* start Rows *

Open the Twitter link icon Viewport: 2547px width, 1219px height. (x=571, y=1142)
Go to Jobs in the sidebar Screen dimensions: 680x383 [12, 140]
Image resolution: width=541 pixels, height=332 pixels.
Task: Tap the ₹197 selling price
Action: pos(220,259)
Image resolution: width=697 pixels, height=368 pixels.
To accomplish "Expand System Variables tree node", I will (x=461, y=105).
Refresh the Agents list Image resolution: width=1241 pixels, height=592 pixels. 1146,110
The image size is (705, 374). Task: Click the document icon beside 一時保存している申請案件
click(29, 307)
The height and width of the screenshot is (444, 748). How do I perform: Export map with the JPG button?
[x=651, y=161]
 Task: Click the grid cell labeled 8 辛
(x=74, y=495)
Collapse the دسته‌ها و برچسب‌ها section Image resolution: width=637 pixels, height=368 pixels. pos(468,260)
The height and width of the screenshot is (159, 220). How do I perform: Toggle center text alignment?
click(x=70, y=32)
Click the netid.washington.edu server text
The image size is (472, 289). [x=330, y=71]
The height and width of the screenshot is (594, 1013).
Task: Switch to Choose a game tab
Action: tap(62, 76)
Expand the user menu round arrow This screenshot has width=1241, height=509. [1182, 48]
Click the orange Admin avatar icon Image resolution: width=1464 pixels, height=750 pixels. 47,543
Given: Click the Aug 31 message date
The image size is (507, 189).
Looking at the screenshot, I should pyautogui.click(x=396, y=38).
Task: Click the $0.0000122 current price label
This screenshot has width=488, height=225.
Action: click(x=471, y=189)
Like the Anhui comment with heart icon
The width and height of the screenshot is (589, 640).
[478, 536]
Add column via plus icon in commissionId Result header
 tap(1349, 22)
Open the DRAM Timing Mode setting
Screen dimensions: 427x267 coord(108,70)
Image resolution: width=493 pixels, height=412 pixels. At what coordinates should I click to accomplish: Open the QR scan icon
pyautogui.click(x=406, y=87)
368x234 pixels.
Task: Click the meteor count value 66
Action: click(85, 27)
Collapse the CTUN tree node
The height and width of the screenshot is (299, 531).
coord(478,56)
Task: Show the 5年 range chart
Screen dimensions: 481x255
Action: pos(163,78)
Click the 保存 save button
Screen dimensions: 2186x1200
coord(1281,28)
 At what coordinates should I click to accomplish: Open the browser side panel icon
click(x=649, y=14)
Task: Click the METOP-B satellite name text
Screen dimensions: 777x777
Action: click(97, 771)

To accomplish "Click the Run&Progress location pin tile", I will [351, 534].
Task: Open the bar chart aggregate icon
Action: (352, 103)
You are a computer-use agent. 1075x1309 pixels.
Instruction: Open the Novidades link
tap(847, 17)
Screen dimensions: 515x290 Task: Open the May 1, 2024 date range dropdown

* end Rows *

Required work: Reproduce verbatim the stretch from the start of the rows through the line containing "Screen dimensions: 427x267 coord(108,70)".

Expected answer:
Open the Twitter link icon Viewport: 2547px width, 1219px height. (x=571, y=1142)
Go to Jobs in the sidebar Screen dimensions: 680x383 [12, 140]
Image resolution: width=541 pixels, height=332 pixels.
Task: Tap the ₹197 selling price
Action: pos(220,259)
Image resolution: width=697 pixels, height=368 pixels.
To accomplish "Expand System Variables tree node", I will (x=461, y=105).
Refresh the Agents list Image resolution: width=1241 pixels, height=592 pixels. 1146,110
The image size is (705, 374). Task: Click the document icon beside 一時保存している申請案件
click(29, 307)
The height and width of the screenshot is (444, 748). How do I perform: Export map with the JPG button?
[x=651, y=161]
 Task: Click the grid cell labeled 8 辛
(x=74, y=495)
Collapse the دسته‌ها و برچسب‌ها section Image resolution: width=637 pixels, height=368 pixels. pos(468,260)
The height and width of the screenshot is (159, 220). How do I perform: Toggle center text alignment?
click(x=70, y=32)
Click the netid.washington.edu server text
The image size is (472, 289). [x=330, y=71]
The height and width of the screenshot is (594, 1013).
Task: Switch to Choose a game tab
Action: tap(62, 76)
Expand the user menu round arrow This screenshot has width=1241, height=509. [1182, 48]
Click the orange Admin avatar icon Image resolution: width=1464 pixels, height=750 pixels. 47,543
Given: Click the Aug 31 message date
The image size is (507, 189).
Looking at the screenshot, I should pyautogui.click(x=396, y=38).
Task: Click the $0.0000122 current price label
This screenshot has width=488, height=225.
Action: click(x=471, y=189)
Like the Anhui comment with heart icon
The width and height of the screenshot is (589, 640).
[478, 536]
Add column via plus icon in commissionId Result header
 tap(1349, 22)
Open the DRAM Timing Mode setting
Screen dimensions: 427x267 coord(108,70)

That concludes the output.